(Screenshot grounding data)
○ ○ ○ ○ ○ ○ ○

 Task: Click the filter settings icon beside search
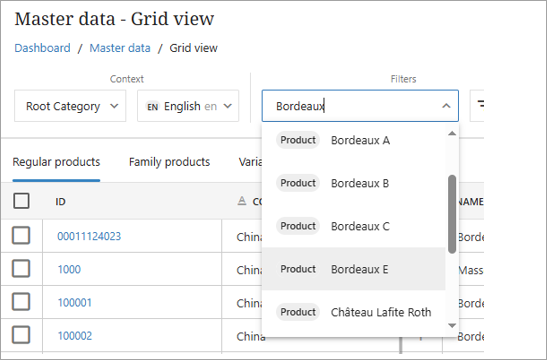(480, 104)
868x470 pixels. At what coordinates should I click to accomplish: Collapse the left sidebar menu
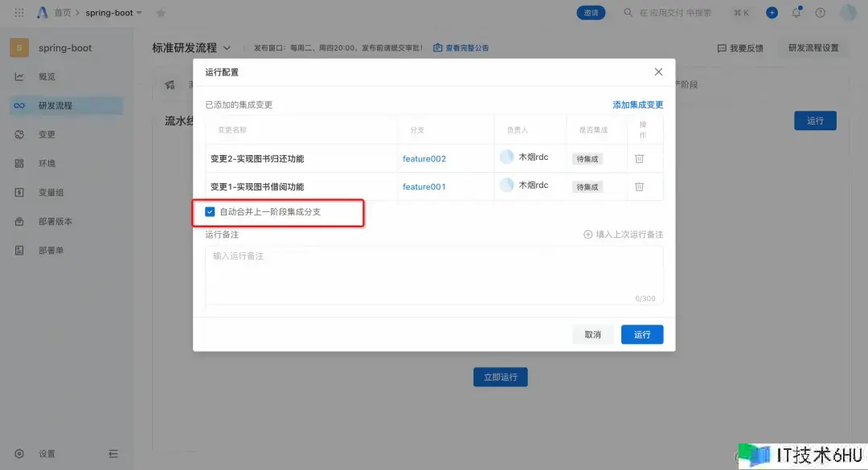pos(113,454)
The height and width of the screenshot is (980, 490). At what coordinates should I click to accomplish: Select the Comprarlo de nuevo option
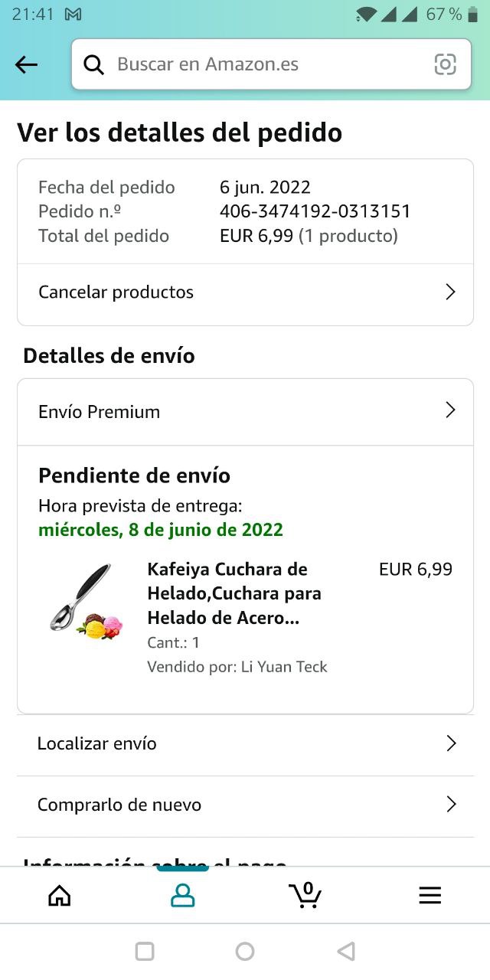coord(119,805)
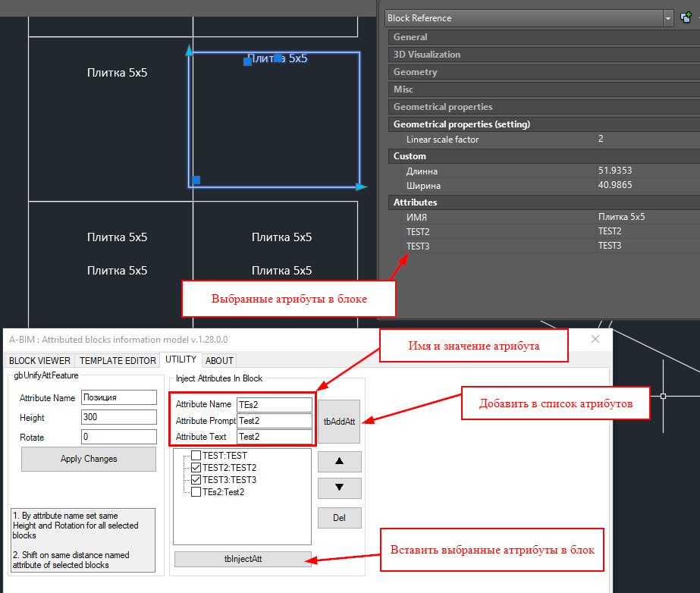Image resolution: width=700 pixels, height=593 pixels.
Task: Click the move down arrow button
Action: [339, 488]
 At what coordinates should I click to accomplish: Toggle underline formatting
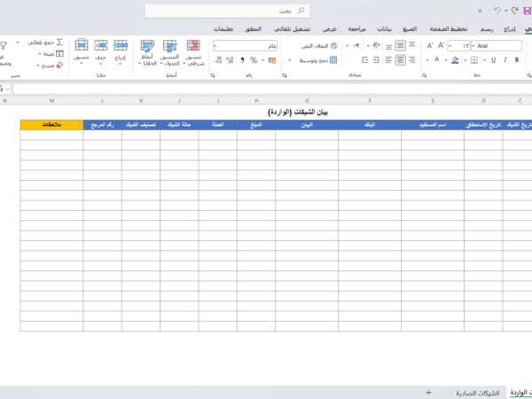click(492, 60)
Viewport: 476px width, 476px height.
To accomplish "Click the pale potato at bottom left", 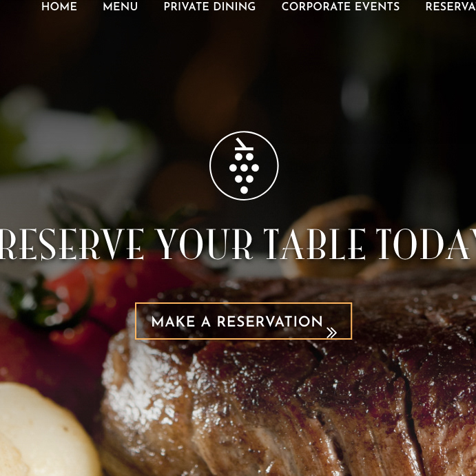I will point(45,430).
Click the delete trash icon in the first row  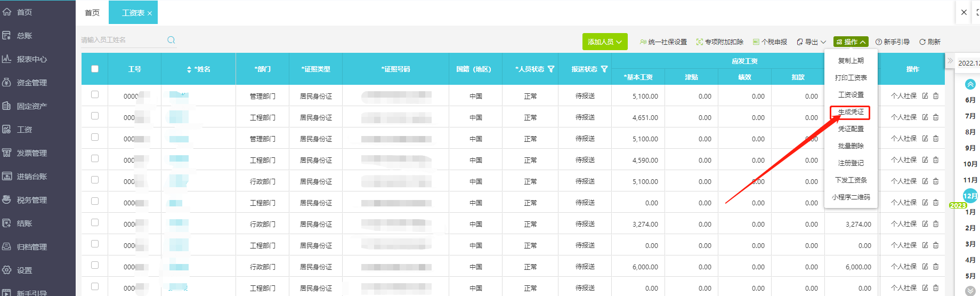936,96
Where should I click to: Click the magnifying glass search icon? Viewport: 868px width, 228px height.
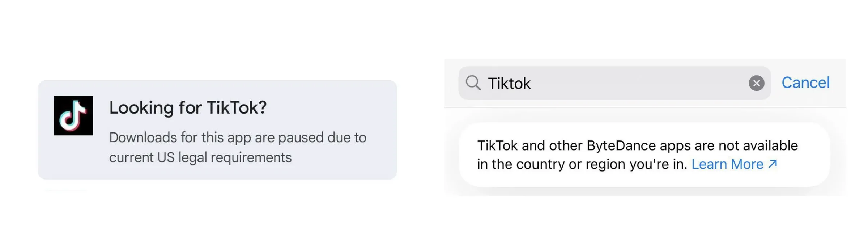[473, 83]
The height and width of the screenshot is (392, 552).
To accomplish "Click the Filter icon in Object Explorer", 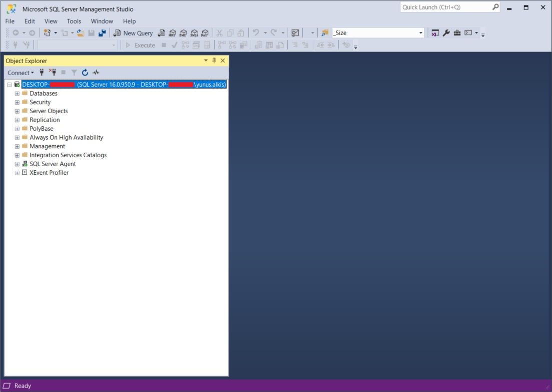I will pyautogui.click(x=74, y=73).
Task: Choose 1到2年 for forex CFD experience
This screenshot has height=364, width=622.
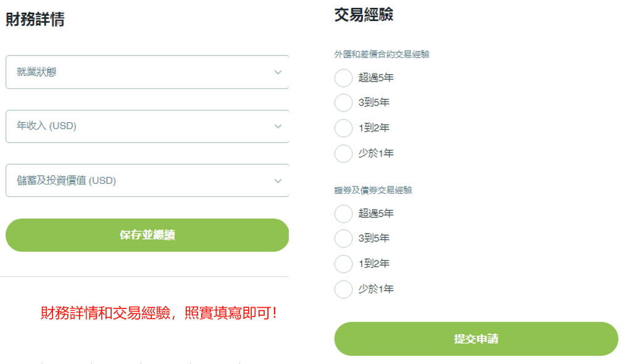Action: [x=343, y=128]

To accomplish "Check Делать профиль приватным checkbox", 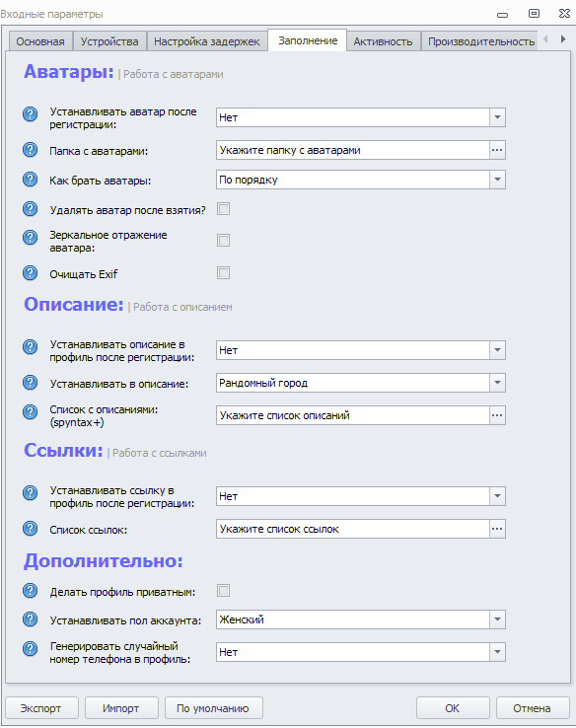I will [x=223, y=591].
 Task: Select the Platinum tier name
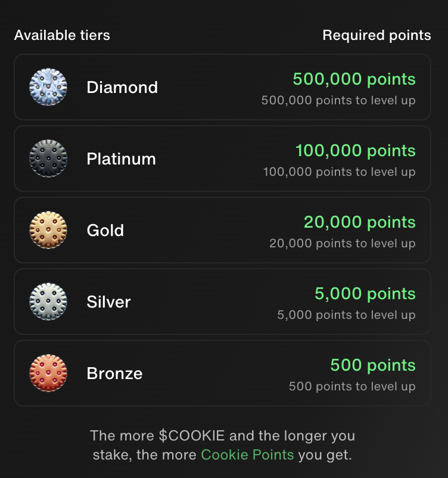pos(121,159)
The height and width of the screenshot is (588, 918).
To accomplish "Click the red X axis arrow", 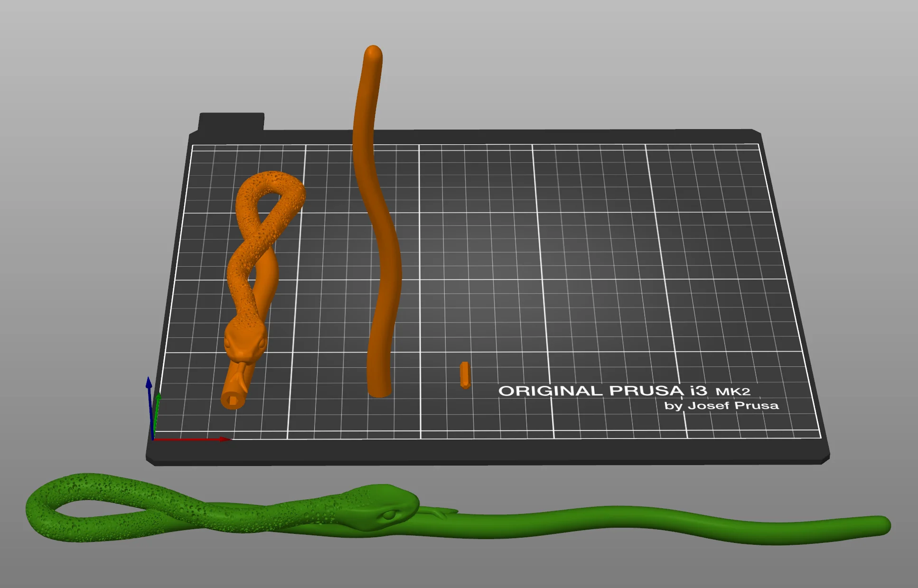I will click(x=191, y=439).
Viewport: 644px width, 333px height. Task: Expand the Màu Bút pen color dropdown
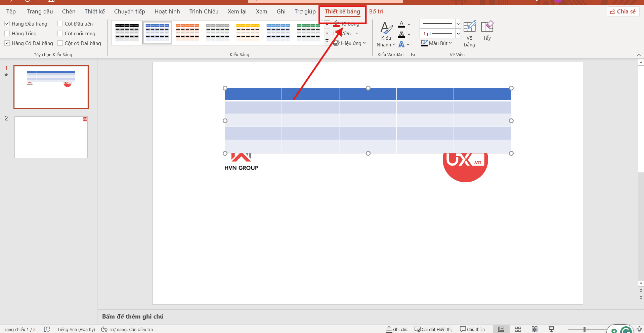450,43
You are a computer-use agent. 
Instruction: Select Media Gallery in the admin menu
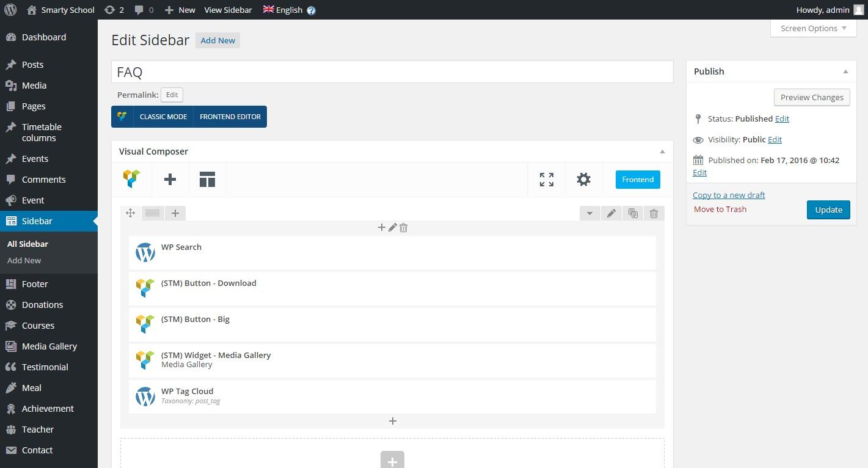click(49, 346)
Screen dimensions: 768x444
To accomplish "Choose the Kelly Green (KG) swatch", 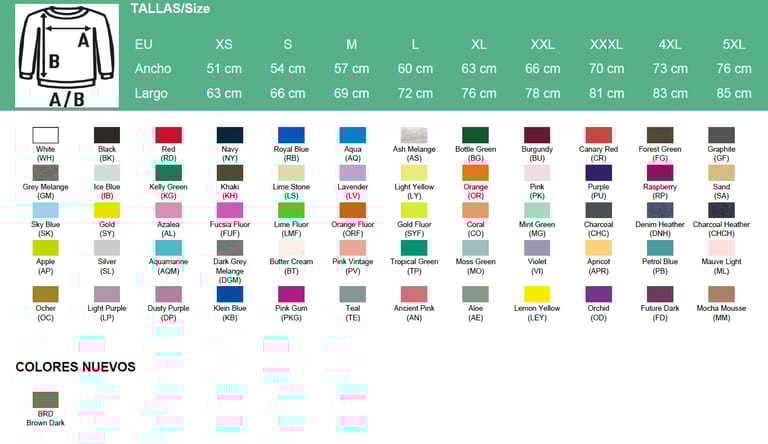I will 168,172.
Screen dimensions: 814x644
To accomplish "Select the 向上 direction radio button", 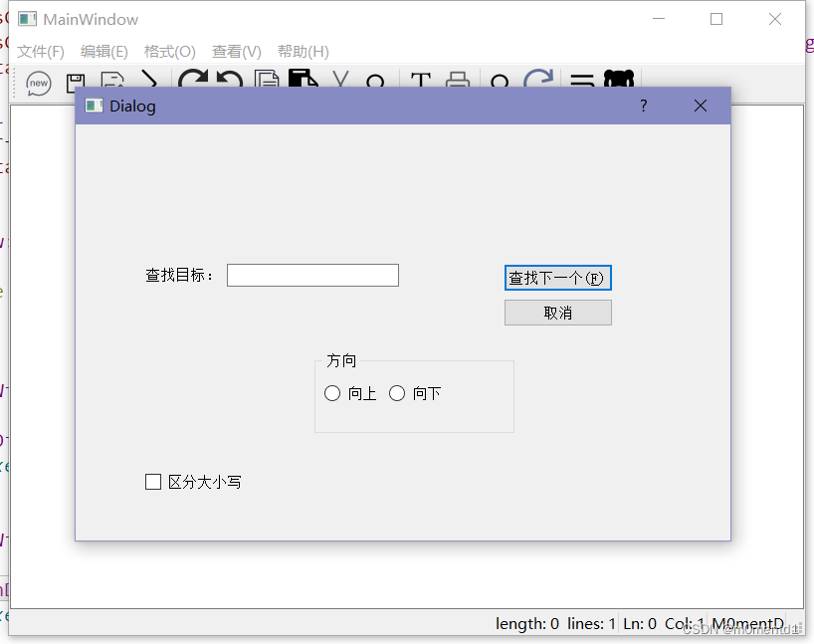I will tap(332, 393).
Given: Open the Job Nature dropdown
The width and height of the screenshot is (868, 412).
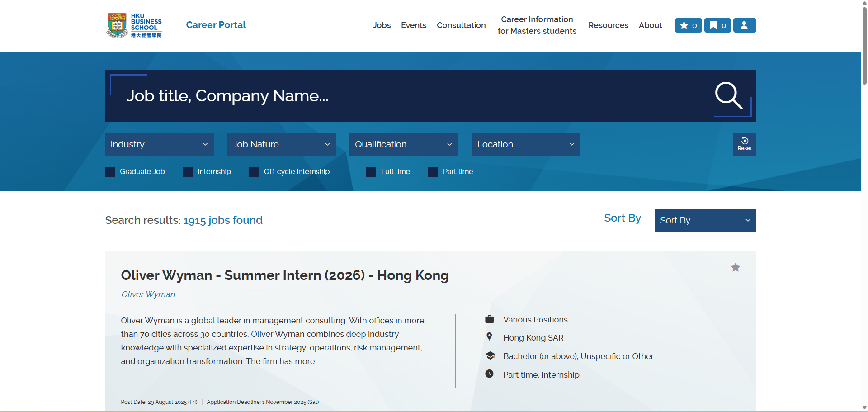Looking at the screenshot, I should pos(281,144).
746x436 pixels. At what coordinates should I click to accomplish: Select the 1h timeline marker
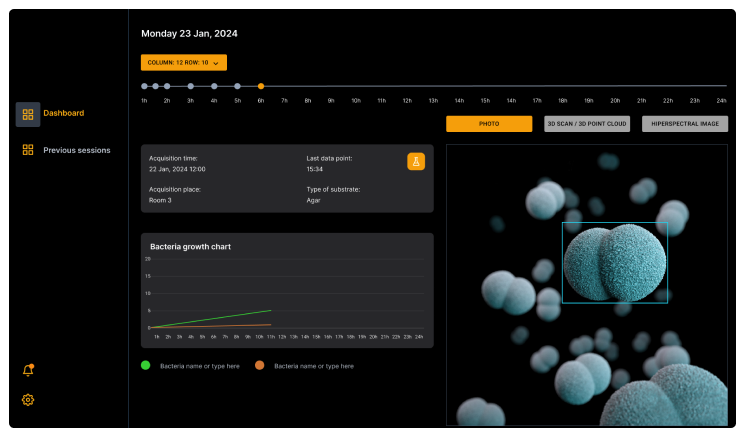[x=144, y=86]
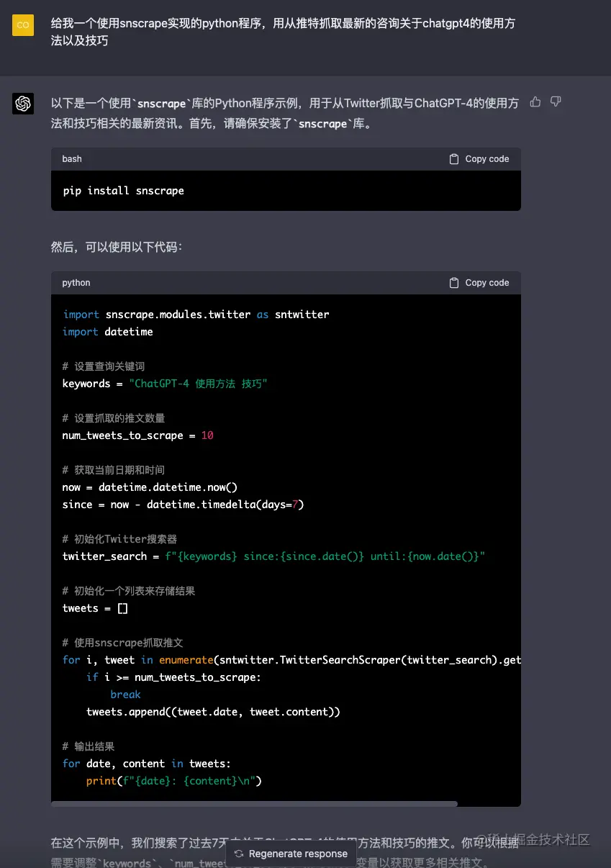Click the tweets.append code line

213,712
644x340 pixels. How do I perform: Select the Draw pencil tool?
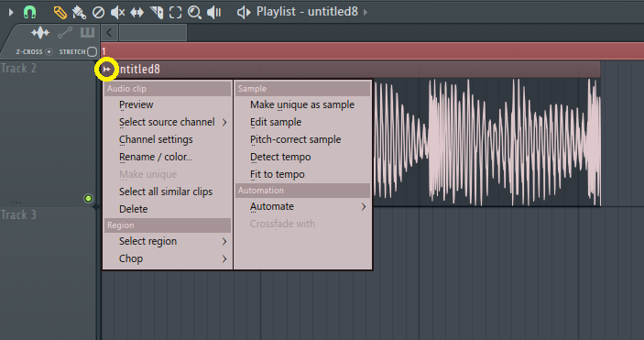coord(60,12)
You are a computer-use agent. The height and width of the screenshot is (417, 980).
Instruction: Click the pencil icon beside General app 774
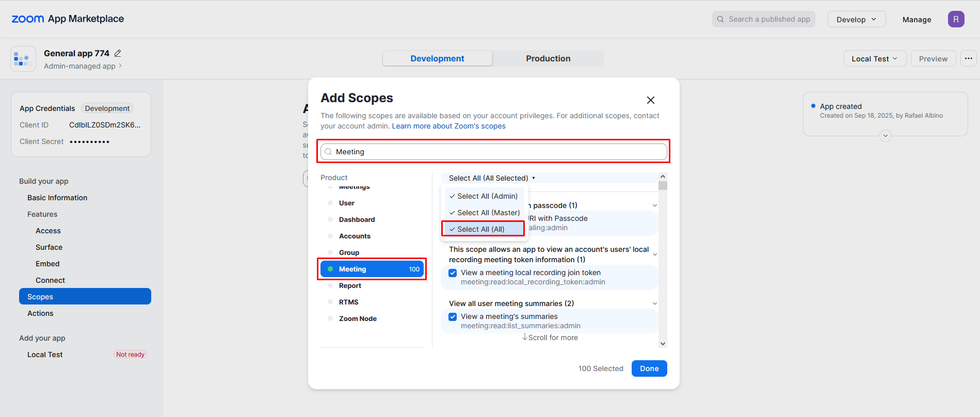click(118, 53)
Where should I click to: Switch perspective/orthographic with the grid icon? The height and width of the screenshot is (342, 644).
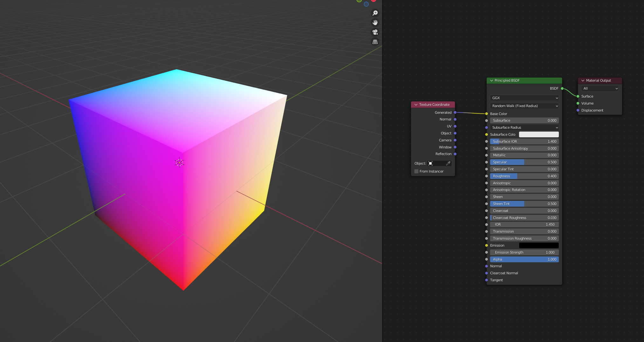click(375, 42)
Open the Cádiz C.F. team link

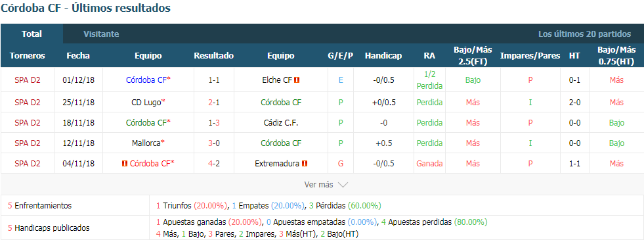[280, 123]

○ ○ ○ ○ ○ ○ ○

● **REQUIRED WORK**:
The answer must be all the lines above that hold the word "computer".

● **SOLUTION TO THIS EXERCISE**:
You are a computer-use agent. 
You are a computer-use agent. The height and width of the screenshot is (417, 980).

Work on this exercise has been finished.